§ Exercise details: Nothing but the lines from the one containing "Image resolution: width=1063" through the last line of the records below should be copied, exactly and without pictures.

*** Opening of Records for the task ***

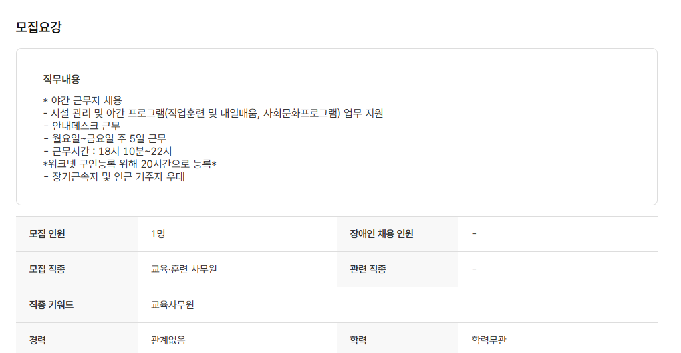Screen dimensions: 681x353
Task: Click the 직무내용 heading in the box
Action: click(x=61, y=79)
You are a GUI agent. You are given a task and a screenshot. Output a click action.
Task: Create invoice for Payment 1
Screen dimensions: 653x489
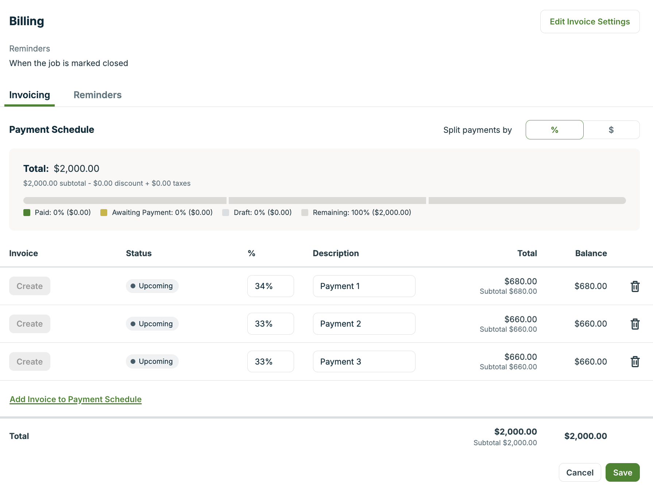(30, 286)
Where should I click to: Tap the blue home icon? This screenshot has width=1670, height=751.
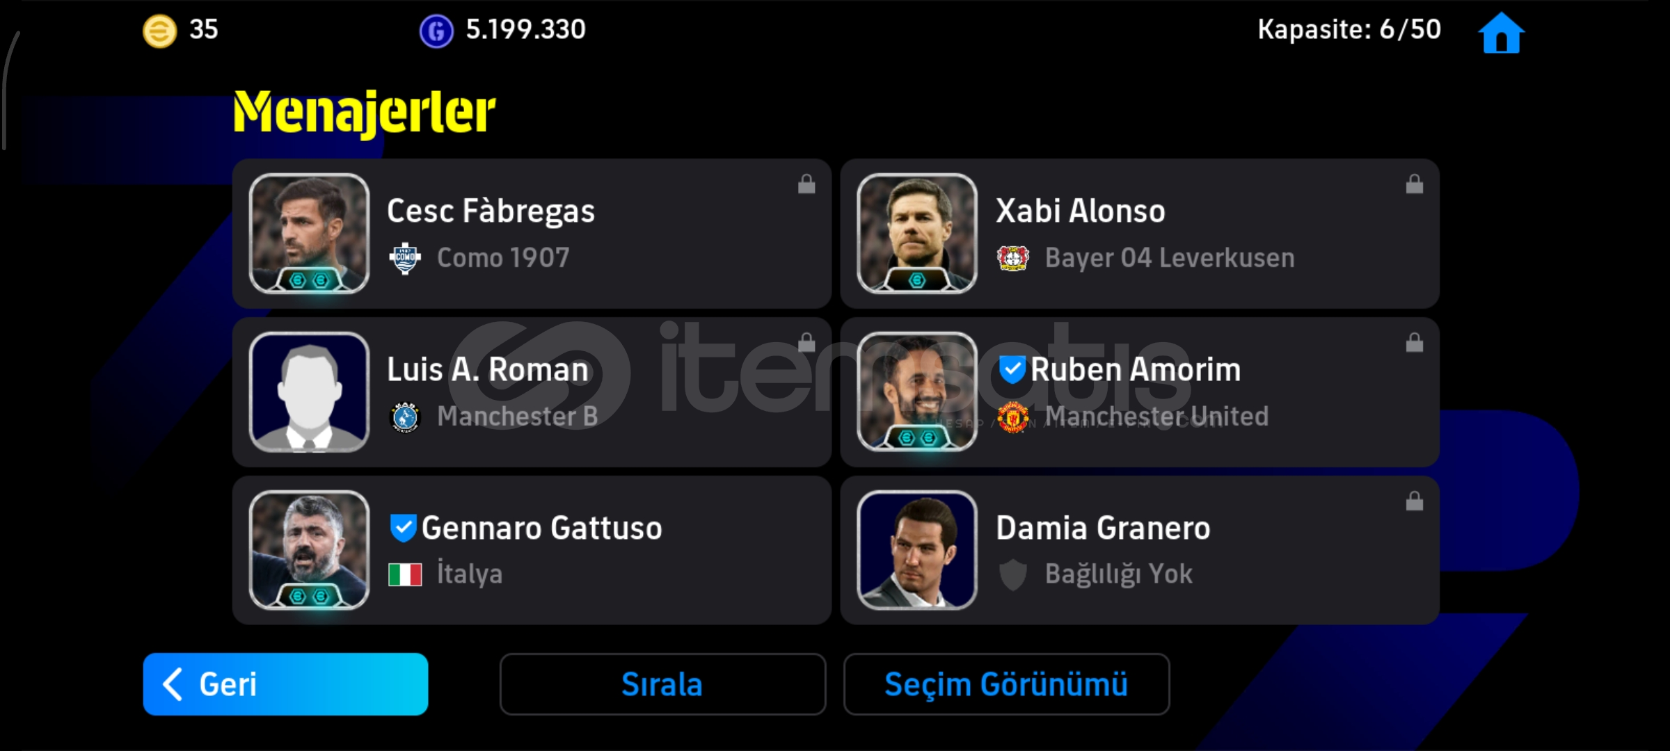click(x=1501, y=33)
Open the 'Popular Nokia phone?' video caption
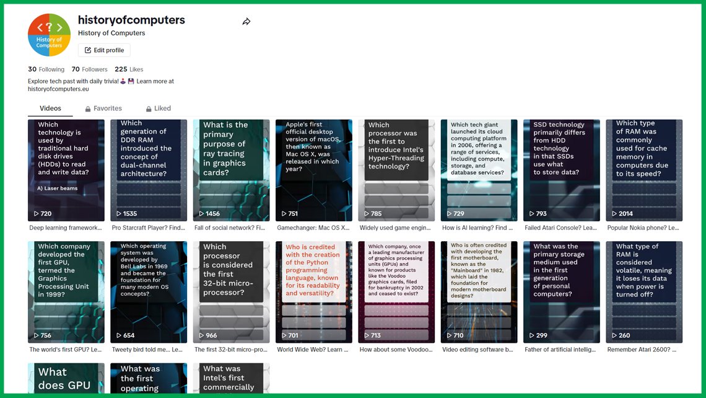The width and height of the screenshot is (706, 398). coord(643,228)
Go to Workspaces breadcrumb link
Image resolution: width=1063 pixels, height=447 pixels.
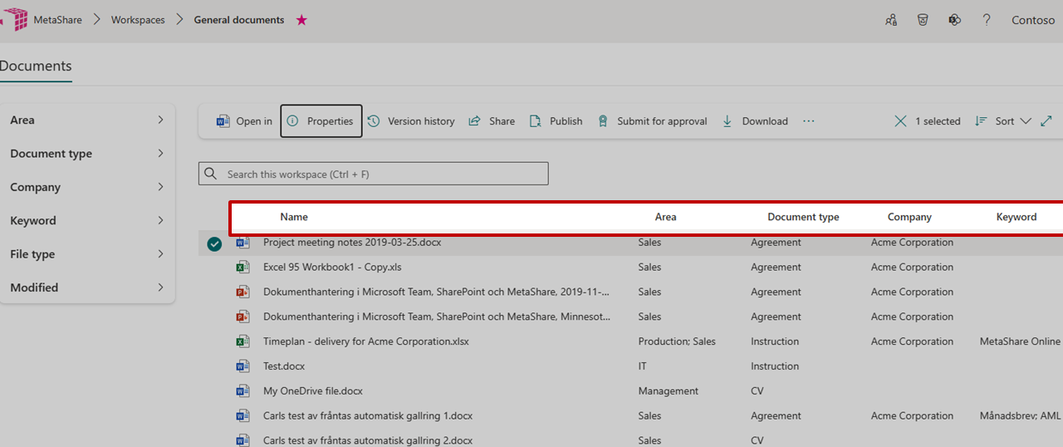pyautogui.click(x=138, y=20)
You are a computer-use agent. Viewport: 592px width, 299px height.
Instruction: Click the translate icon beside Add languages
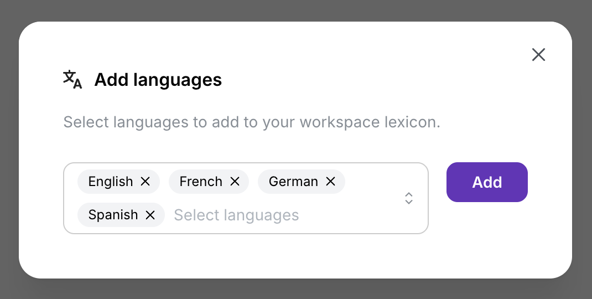[72, 79]
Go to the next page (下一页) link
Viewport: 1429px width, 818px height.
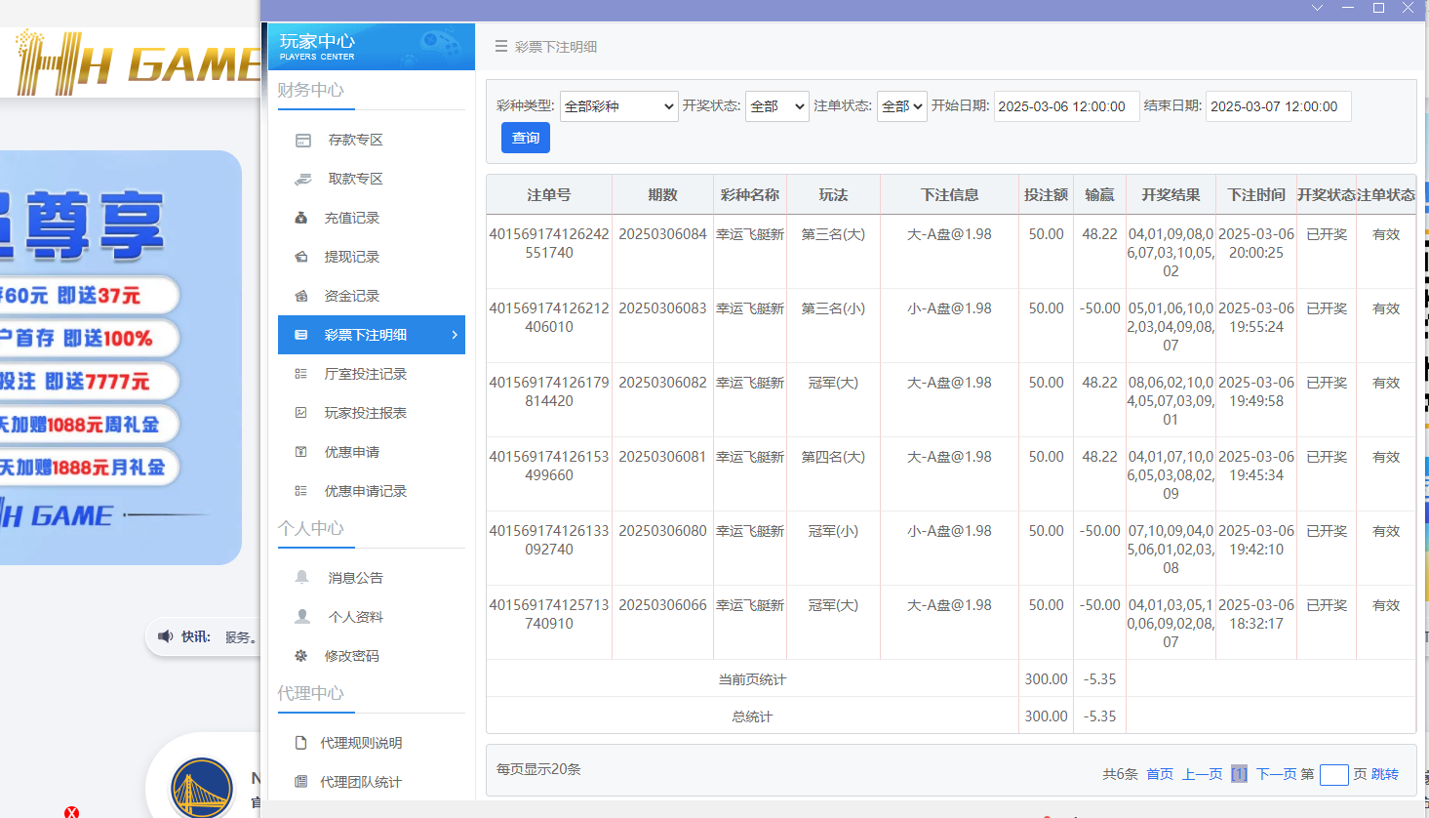point(1276,774)
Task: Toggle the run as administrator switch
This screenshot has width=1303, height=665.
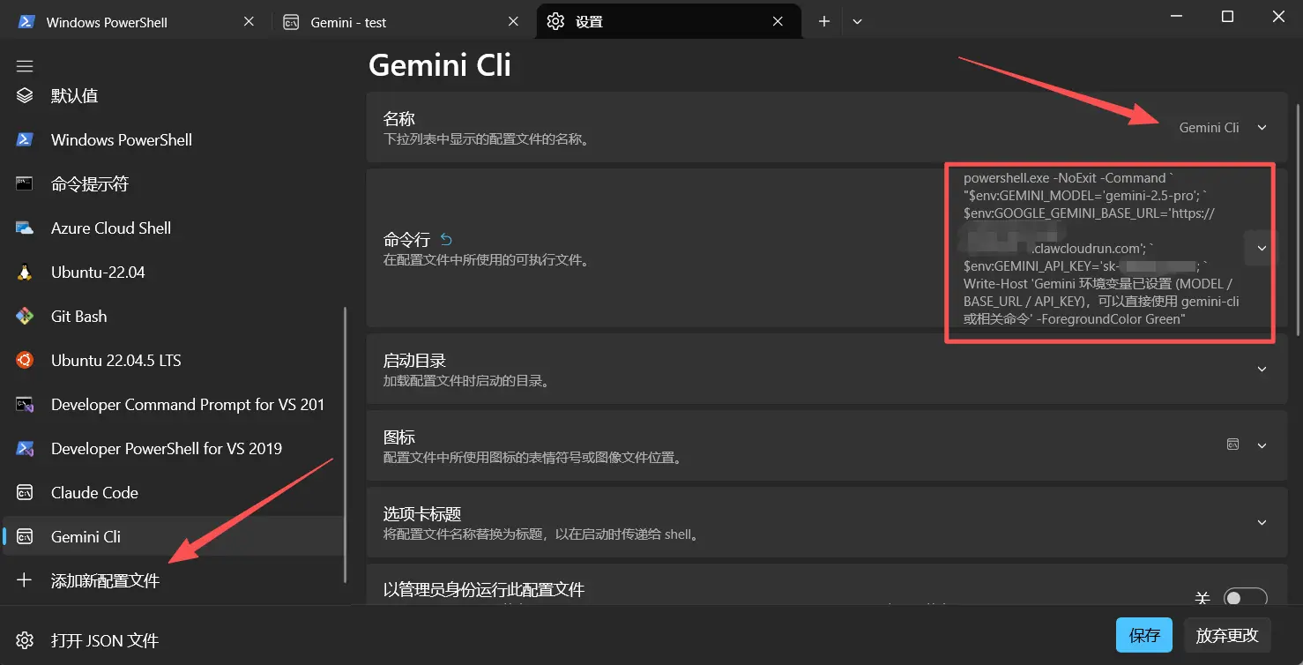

*** Close of Records for the task ***

§ Answer:
Image resolution: width=1063 pixels, height=447 pixels.
pyautogui.click(x=138, y=20)
You are a computer-use agent. Viewport: 592px width, 299px height.
Instruction: Click the translate icon beside Add languages
[72, 79]
Go to the next page (下一页) link
Viewport: 1429px width, 818px height.
point(1276,774)
Task: Toggle the run as administrator switch
This screenshot has width=1303, height=665.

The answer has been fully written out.